*** Opening of RECORDS ***
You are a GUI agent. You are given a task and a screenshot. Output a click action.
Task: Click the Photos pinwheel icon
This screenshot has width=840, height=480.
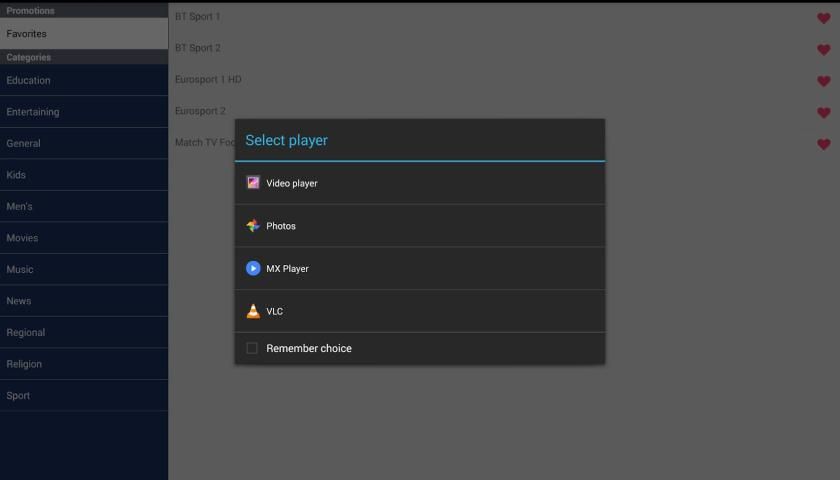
*** Close of RECORDS ***
*** Opening of RECORDS ***
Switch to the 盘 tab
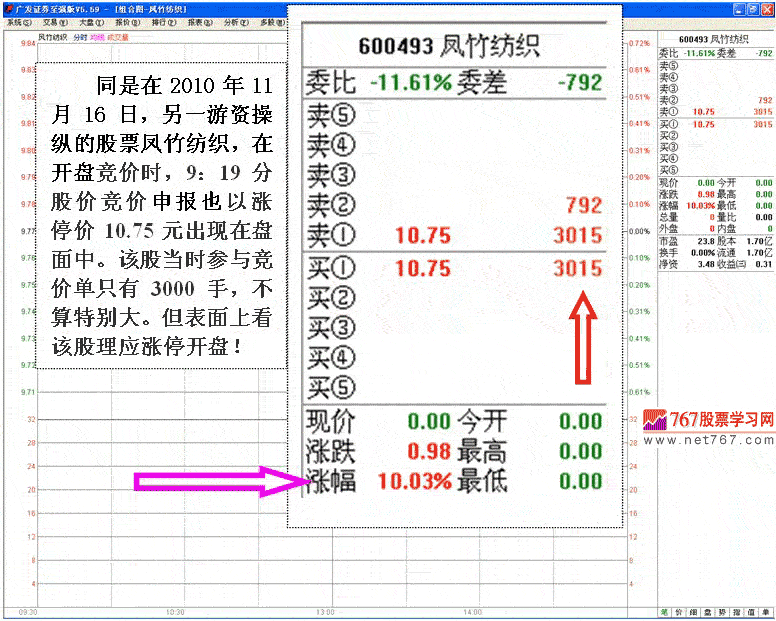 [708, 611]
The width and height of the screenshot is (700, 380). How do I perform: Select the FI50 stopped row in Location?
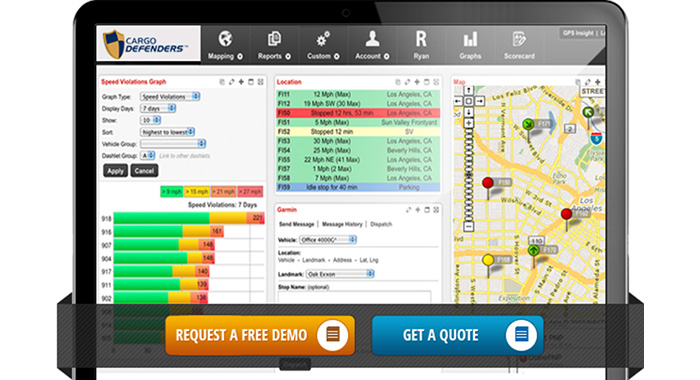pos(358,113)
*** Close of RECORDS ***
*** Opening of RECORDS ***
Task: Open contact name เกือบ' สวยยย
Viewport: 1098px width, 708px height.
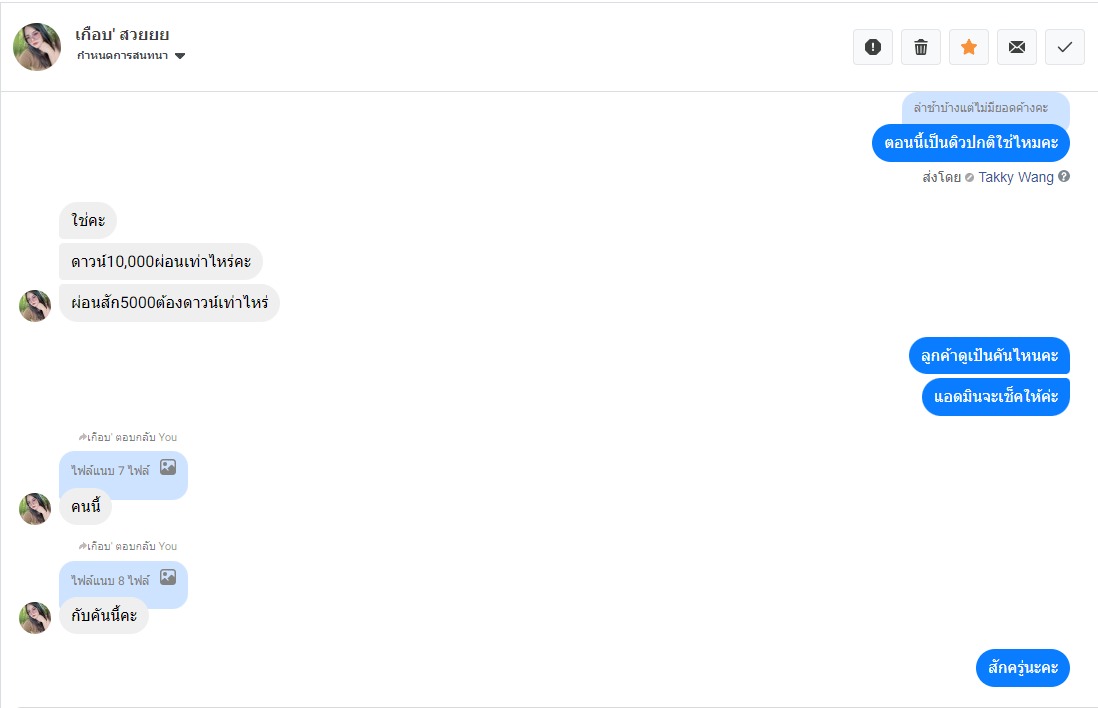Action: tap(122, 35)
*** Close of RECORDS ***
EXERCISE GOAL
The line above containing "You are a GUI", the line containing "This screenshot has width=840, height=480.", and every line between them are to be transcribed exactly; no other line is wanted.

TASK OUTPUT
You are a GUI agent. You are given a task and a screenshot. Output a click action.
Task: Click the Photos pinwheel icon
This screenshot has width=840, height=480.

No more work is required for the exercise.